Anyone can go abroad, to study, to travel but few really live. Few get to experience it to the fullest what it is like to immerse yourself with no hesitation into everything that is new, everything that is different.
I flew here to this new place, alone and a trifle intrepid. Stepping off a passenger plane so small 10 steps could take you from the tail to the cockpit, I was greeted by a scene from a movie. Even to this day, I can smell the dry, yet fragrant air, feel the fine dust that covered everything, from the sheriff’s car to the monster trucks in the parking lot that everyone here drives. The dry hills rolled out in every direction, transitioning to verdant farmland and towering redwood forests, and in the distance, a glimmer of sapphire blue, so bright it burned your soul.

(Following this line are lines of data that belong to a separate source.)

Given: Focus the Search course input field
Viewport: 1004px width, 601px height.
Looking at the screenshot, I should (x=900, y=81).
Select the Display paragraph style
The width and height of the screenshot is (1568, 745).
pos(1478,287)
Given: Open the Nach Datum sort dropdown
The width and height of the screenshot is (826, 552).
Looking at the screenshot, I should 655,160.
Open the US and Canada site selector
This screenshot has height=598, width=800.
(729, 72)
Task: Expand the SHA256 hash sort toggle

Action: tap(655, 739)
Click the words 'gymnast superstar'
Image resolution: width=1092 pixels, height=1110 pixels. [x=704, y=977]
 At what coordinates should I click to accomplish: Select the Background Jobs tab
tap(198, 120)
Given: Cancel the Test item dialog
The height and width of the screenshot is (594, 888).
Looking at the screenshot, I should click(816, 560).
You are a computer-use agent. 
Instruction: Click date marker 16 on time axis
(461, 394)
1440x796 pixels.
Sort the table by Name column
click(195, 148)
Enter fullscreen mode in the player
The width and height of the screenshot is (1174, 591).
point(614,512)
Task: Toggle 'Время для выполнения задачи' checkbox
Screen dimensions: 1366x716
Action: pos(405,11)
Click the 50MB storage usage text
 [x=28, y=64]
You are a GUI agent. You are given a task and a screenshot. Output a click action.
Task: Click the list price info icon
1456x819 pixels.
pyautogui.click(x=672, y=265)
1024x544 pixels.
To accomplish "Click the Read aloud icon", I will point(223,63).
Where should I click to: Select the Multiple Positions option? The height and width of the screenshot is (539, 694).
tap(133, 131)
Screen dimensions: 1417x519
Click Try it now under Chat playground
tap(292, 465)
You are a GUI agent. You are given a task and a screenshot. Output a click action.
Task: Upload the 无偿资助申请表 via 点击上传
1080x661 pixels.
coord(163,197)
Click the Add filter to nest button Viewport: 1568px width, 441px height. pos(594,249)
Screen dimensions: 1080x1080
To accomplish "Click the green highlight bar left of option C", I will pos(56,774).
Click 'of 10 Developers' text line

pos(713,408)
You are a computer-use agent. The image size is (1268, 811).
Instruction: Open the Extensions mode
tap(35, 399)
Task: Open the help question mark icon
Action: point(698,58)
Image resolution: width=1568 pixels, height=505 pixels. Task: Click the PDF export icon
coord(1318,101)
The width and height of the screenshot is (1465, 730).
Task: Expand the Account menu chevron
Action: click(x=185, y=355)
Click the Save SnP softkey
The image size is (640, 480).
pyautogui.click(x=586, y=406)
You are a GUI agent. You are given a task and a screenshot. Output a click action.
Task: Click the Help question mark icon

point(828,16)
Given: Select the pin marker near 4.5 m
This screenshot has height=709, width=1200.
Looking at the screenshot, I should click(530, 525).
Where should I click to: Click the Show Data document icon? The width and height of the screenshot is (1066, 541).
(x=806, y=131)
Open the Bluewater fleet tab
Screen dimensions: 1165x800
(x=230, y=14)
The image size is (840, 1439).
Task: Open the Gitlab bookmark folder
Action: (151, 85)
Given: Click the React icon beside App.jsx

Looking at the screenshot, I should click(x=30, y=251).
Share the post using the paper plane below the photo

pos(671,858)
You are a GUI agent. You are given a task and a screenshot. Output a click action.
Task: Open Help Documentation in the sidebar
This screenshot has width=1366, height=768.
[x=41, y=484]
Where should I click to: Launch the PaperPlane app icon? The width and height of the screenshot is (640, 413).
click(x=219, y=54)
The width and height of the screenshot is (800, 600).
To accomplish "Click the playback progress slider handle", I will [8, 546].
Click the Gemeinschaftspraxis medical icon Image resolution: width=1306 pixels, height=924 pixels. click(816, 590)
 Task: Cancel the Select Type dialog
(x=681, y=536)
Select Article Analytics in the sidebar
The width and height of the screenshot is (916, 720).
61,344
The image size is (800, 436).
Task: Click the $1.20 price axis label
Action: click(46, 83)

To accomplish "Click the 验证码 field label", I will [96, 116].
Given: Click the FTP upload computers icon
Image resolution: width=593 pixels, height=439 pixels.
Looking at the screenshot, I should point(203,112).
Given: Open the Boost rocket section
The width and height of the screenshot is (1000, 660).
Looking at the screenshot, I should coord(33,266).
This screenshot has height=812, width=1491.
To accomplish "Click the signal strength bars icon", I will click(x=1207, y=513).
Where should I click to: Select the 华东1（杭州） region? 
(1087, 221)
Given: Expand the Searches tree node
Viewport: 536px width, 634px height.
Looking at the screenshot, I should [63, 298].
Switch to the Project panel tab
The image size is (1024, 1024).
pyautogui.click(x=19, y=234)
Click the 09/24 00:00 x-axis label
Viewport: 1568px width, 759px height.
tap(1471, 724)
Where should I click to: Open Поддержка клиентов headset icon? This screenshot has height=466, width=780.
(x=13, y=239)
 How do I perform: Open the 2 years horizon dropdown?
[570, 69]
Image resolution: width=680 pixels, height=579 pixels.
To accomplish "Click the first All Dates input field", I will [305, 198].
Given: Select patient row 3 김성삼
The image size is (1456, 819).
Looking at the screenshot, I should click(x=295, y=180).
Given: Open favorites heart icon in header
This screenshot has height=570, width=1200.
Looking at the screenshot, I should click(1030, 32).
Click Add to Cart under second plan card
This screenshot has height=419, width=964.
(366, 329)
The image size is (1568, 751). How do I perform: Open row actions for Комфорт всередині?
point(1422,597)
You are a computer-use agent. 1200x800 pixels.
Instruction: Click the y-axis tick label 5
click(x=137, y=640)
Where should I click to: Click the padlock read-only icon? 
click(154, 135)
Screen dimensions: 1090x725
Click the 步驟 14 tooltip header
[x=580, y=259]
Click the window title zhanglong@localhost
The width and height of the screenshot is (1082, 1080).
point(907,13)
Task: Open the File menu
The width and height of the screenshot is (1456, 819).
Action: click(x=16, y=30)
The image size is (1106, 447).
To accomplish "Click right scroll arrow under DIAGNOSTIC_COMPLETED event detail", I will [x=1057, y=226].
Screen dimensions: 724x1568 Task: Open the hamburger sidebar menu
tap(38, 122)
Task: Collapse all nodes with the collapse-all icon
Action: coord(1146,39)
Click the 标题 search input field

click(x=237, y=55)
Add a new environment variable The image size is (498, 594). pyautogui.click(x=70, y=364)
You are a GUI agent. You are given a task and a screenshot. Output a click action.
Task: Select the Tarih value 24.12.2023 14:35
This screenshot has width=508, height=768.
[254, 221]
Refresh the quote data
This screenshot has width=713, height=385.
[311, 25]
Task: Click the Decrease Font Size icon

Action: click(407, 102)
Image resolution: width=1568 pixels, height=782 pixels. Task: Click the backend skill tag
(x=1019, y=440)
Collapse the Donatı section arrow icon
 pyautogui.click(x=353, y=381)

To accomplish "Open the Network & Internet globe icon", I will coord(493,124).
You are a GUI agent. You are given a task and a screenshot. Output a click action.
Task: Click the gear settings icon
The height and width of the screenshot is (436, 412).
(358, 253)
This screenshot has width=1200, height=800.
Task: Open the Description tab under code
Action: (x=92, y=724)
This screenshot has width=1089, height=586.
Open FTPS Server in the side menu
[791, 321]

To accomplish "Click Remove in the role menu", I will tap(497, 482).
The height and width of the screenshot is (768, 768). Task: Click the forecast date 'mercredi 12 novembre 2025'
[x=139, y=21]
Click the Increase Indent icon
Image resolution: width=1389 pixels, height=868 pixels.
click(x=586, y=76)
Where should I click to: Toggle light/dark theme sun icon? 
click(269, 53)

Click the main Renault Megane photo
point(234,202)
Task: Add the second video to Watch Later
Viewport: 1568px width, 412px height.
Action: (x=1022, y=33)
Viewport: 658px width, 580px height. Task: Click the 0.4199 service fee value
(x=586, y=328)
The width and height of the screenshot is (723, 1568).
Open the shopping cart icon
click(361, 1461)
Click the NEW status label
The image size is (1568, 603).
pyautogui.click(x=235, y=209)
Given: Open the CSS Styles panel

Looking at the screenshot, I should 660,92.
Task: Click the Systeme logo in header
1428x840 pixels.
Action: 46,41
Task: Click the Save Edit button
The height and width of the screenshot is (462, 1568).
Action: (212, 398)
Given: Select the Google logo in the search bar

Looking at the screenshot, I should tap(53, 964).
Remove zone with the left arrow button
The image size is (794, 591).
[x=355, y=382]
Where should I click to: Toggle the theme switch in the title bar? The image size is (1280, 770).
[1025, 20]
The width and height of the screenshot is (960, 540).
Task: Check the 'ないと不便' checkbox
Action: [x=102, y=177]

From day one in my new home, I knew I never wanted to leave. Everything was simple, everything was perfect. I’d chosen to live on campus, and had been placed in a single room on the ground floor of Trinity, Campus Apartments. Despite my room being one of the smaller ones contained in the three-story complex, it was by far one of the newest, cleanest dorm rooms offered. The ‘describe yourself’ form used to allocate housing, which I had laughed at for being childish worked out wondrously – my three roommates and I gelled instantly and made the new, empty place so full of laughter that coming home each day felt like returning to your family.
Orientation week is certainly not comparable to the typical freshers week in the UK. Alcohol is not widely served on campus, and the few events I found out about and attended were very homely. Apparently, this is typical of all US universities, partly due to the higher drinking age of 21, and partly due to the very different attitude of the system. Here they refer to Uni as ‘school’, they still have homework and people doing straight biology take compulsory media classes. The entire culture here surrounding assignments and test results was definitely not what I expected. For me, it was welcoming, and made me feel less out of place being a confused international student, but also made me appreciate the standard of education we receive in Southampton.
One of the first things I did was to join the women’s novice intercollegiate rowing team. I have never been part of a sports team, let alone sat in a rowing boat but it made my short time at HSU into something most international exchange students don’t experience. Getting up at 4.30 am six times a week, I have seen more sunrises than I care to remember. The long, hard training sessions that pushed you both mentally and physically but it was all worth it for the bonds I formed with the other women, friendships that will last a lifetime, formed in the dark, on a fog-filled lagoon before the world awakes.
Together we learnt a whole new sport, but together we became something stronger than we could have ever been independently. This cumulated in placing third at the Head of the Lagoon race in San Francisco, but we all know if we had all trained that bit harder, pushed that bit more we could have won. Seconds behind the next boat, the team now had their aim in sight.
Joining the crew team was the highlight of my exchange. I volunteered on 12-hour research cruises, hiked the grand canyon, travelled up and down Oregon.
Whilst here I have seen and done countless amazing, inspiring things, watched herds of elk graze lazily, silhouetted by the setting sun across a bay. Visited the Lost Coast and climbed to the top of the world. Living in a Redwood forest and learning from some of the most involved, enthusiastic professors brought theory to life more than your imagination, and taught me who I want to be, and how I want to live.
To round up – study abroad at Humboldt State University, join the rowing team, and travel as much as you can, but more than that, live in a place so unique you struggle to believe it exists, and just love every breath that you take.